The U.S. Department of Justice has not sent Nvidia a formal subpoena as part of its AI antitrust probe, Nvidia said late on Wednesday according to Bloomberg. This means that the DOJ has not officially made any complaints against Nvidia, and the company is formally not under an investigation.
Earlier on Wednesday Bloomberg reported that the U.S. DOJ had issued legally binding subpoenas to Nvidia and third-party companies like AMD and Intel as part of its AI antitrust probe that is focused around Nvidia's dominance in the AI sector. While Nvidia confirmed communication with the DOJ, it clarified that it has not been issued a formal subpoena but has received a request for information, or a civil investigative demand (CID).
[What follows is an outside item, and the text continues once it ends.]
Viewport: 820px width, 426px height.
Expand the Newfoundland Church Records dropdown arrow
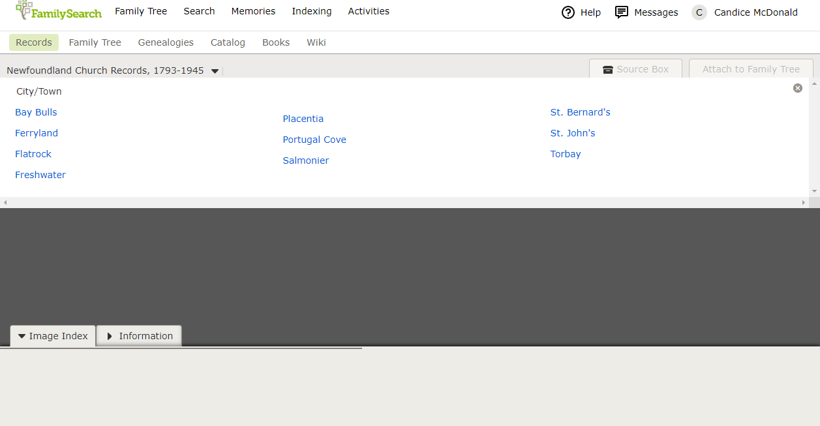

While subpoenas and CIDs are used by investigators, these are different types of tools. A subpoena is a formal legal document that orders an individual or entity to either provide documents, appear in court, or testify before a legal authority and are usually issued during an active legal case. Subpoenas require compliance under threat of legal penalty. A CID enables agencies like the DOJ to request answers to written questions, give oral testimony, or documents, but CIDs are used to gather information for evaluating whether to pursue legal action. Therefore, they do not indicate a formal legal case is underway.
Antitrust officials are probing whether Nvidia behaves anticompetitively on the AI market by pressuring buyers to use its AI processors exclusively, disadvantaging its competitors, restricting customer options, and making it harder to switch from its processors to competing platforms. Nvidia denies all allegations.
Officials are examining accusations that Nvidia delays orders for customers who do not solely use its AI GPUs, effectively making it harder for them to switch to rival processors like those from AMD and Intel. Additionally, Nvidia is accused of forcing cloud providers to purchase its GPUs bundled with its own networking equipment, reducing their purchasing flexibility. Another concern is whether Nvidia charges higher prices for networking products to customers who opt for competing AI chips.
The investigation also looks at Nvidia’s acquisition of RunAI, a company specializing in AI workload management software, with regulators worried that this deal could further cement Nvidia's market dominance and limit customers' ability to choose alternative solutions as once Nvidia's RunAI software is deployed, a datacenter cannot really use non-Nvidia GPUs.